The classic at hand ranks just above "Public Enemy" and just below "Scarface" -- also written by Hecht -- in the gangster-film pantheon. It's the story of Bull Weed (George Bancroft), a Prohibition crook with a soft spot for his moll "Feathers" (Evelyn Brent) and for a down-and-out lawyer called "Rolls Royce" (Clive Brook), whom he takes under his wing.
The resulting disputes and shoot-outs relate more to the cute chick than to the hooch territory. Midway, the tone shifts from crime yarn to mood piece: Sternberg's obsession with love triangles (reaching apotheosis in his later pix with Marlene Dietrich) manifests itself here first.

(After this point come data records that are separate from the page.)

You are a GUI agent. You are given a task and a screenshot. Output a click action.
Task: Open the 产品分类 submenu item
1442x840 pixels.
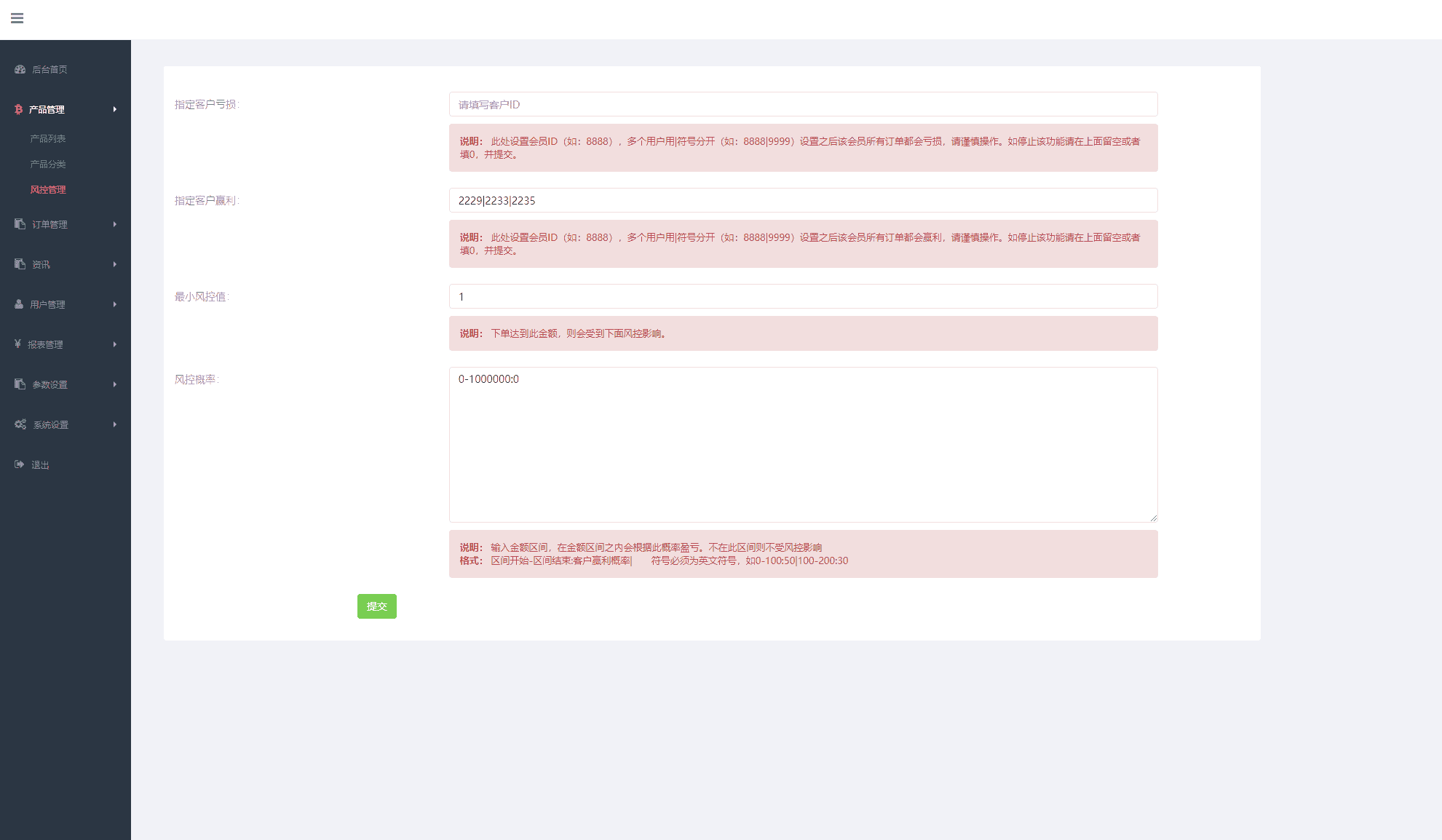pyautogui.click(x=48, y=164)
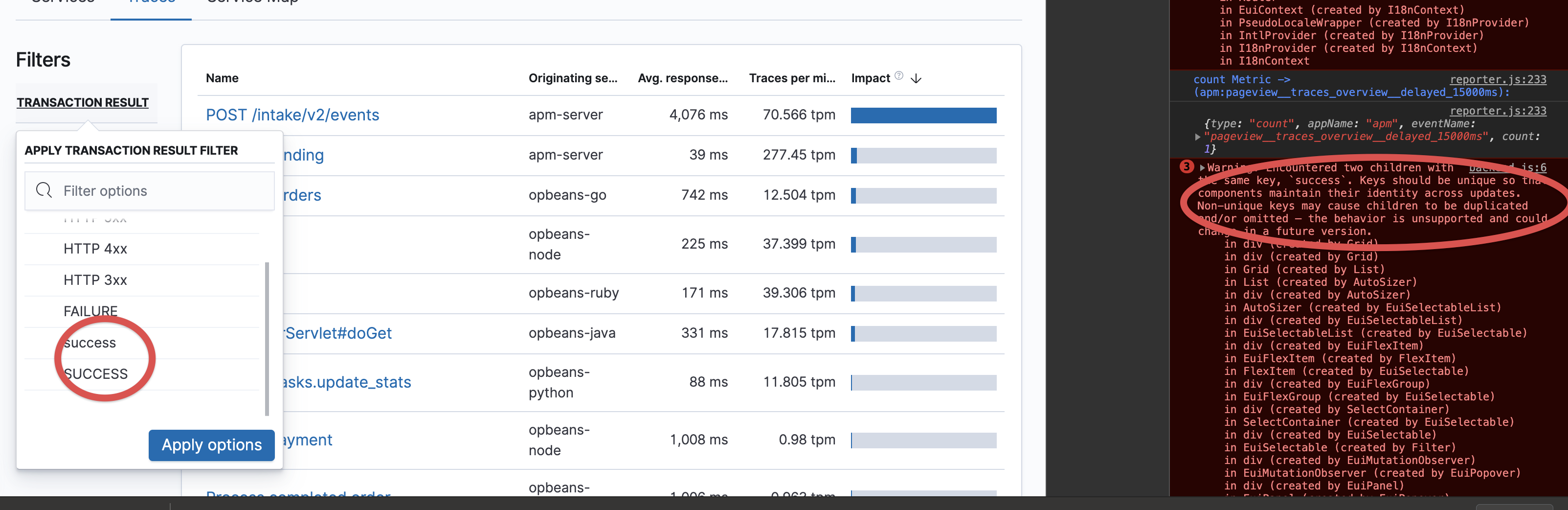Select the HTTP 3xx filter option
Image resolution: width=1568 pixels, height=510 pixels.
(95, 279)
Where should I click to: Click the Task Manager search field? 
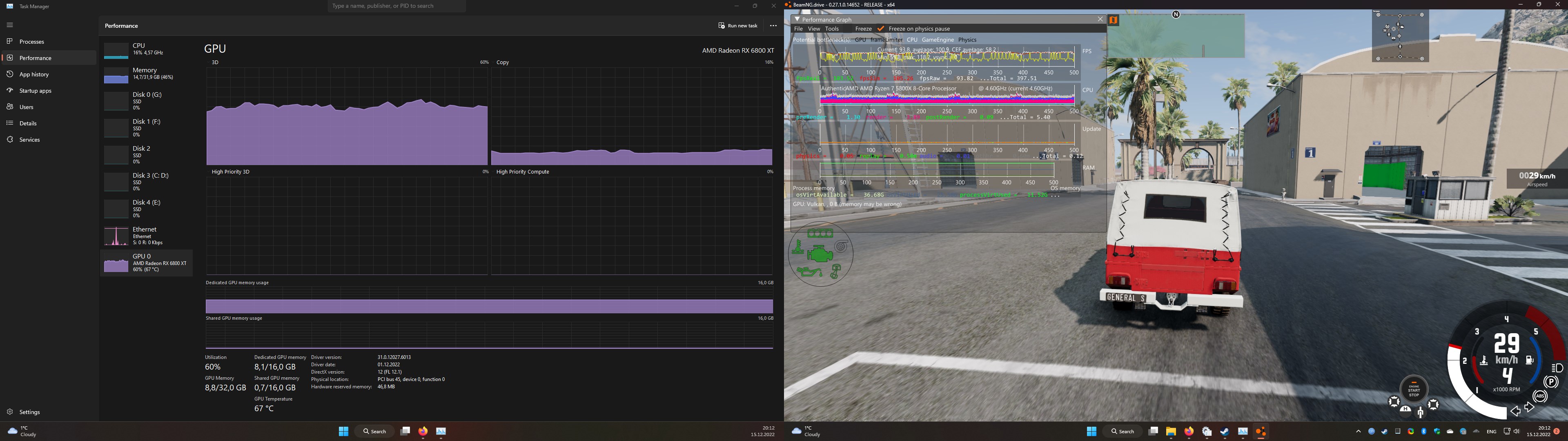(397, 6)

So does his retrospective bitchiness. "The wife of one of the studio executives was assigned to me as leading lady," he wrote of the much-maligned Brent in his wonderfully blunt autobiography, "and several other unimportant players were added, making certain that no valuable personality would be risked in this gamble."
It gambled on gangster fantasyland. The public wasn't quite ready for realistic gangsterdom. It would take two more years and the stock market crash to tap into the reverse-American Dream sagas of James Cagney, Edward G. Robinson and Paul Muni.
Silent film historian Kevin Brownlow calls it "the film that began the gangster cycle, containing all the elements which became cliches in later pictures." The crazy, expressionistic shadowplay of its gangland ball sequence -- confetti raining down on the debauched revelers -- is a fine example.
As for von Sternberg himself?
"I care nothing about the story, only how it is photographed and presented," he said. "In spite of all the concessions I made to popular taste, I had fooled neither the author nor the studio sales force. They recognized it for what it was -- an experiment in photographic violence and montage."
Fully expected to be a flop, "Underworld" was shelved by Paramount and later released in just a single New York theater. The writer so hated Sternberg's artsy embellishments that he demanded his name be removed from the credits.
He and Paramount revised their opinions only after "Underworld" became a huge hit and won Hecht the first-ever Oscar for original screen story.
"Underworld" is unrated but PG-13 in nature for violence.